I seldom end up going back to thoughts of my teenage fling, how it happened and why it happened. I simply find myself thinking about her every now and then, to which how we ended up in what I'd call a series of confusion and conflict. When I first met her, we were but tense towards each other like Batman and Poison Ivy minus the fights. But it was a rather tense relationship especially when puberty struck big time and we were both, really starting to fall for each other but I had other interests.
Superficiality struck during that time. I thought to myself she is pretty, she is sexy, she's got really smooth skin... she's really gorgeous. Beneath her hot visage, she was also a flirt as she initiated our flirtations. It all started on the -ber months which she soon decided to break some rules. She soon started to pursue me, flirt with me and everything was really should I give in or not? It was a hard to resist temptation... she was hot and available... I was brokenhearted (or so I thought) and I would admit, even being near her burns my senses.
December came, she started tempting me even more with provocative questions, which left me in flames, my mind shattered... and I wanted it but I know I shouldn't. I would admit I wanted her strange present but I knew it was forbidden. February came and we both tried to hide our feelings. It was February 14 and then, my birthday came three days later. I would admit I wanted to have her but part of me, rejected her. The passion burnt and it felt like no other, because I was really fascinated by her, even if I knew the dangers that were there. For February, the conversations we had were on us. I mean, I remembered how moments alone with me and her were subjected to green jokes. Which of course, one of the most teasing conversations we had was simply about her, me and just me and her... which kind of started a shipping that wasn't meant to last.

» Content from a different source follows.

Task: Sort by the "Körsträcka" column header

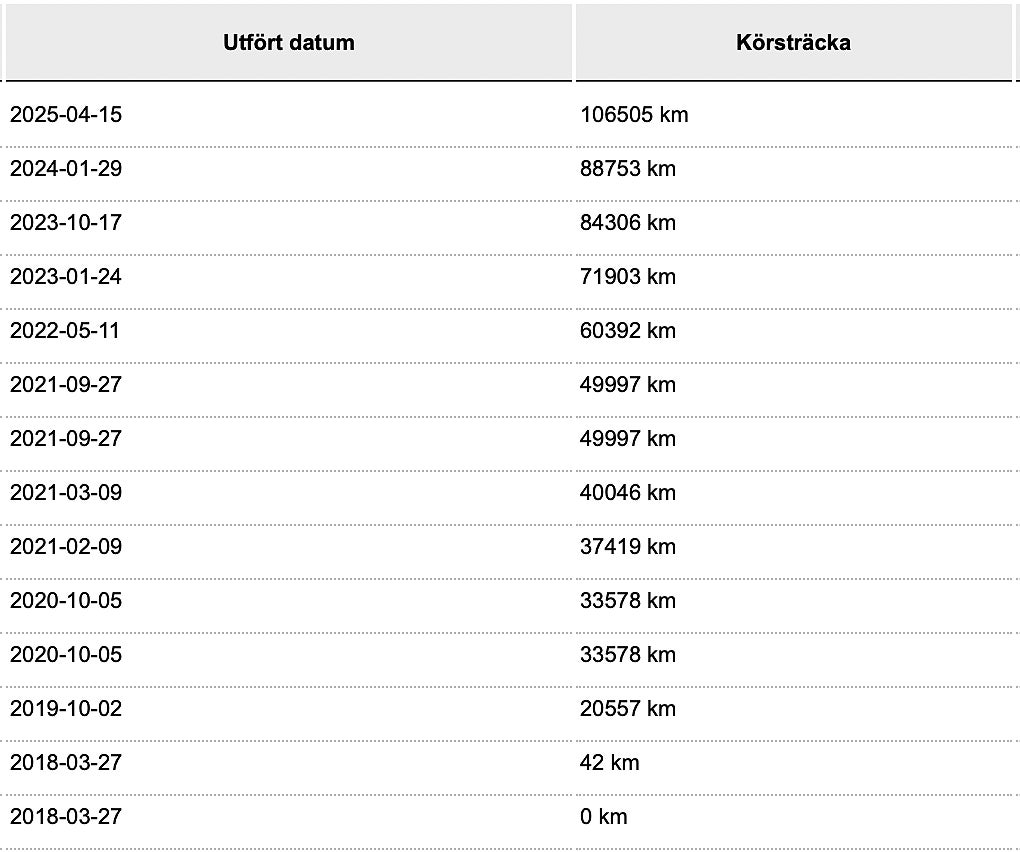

The passion died a bit when she got held back, I moved forward to the point I wished I would be held back, to be with her but found myself in love with another girl younger than me who she picked on, out of jealousy. Then came my courtship with my ex-girlfriend who after our break-up, tried to set me and her as a couple... but everything started to die down especially some half-Swiss hottie showed up into my life. And of course, I would believe that I wish that none of the events happened. Good thing it never became a one night stand!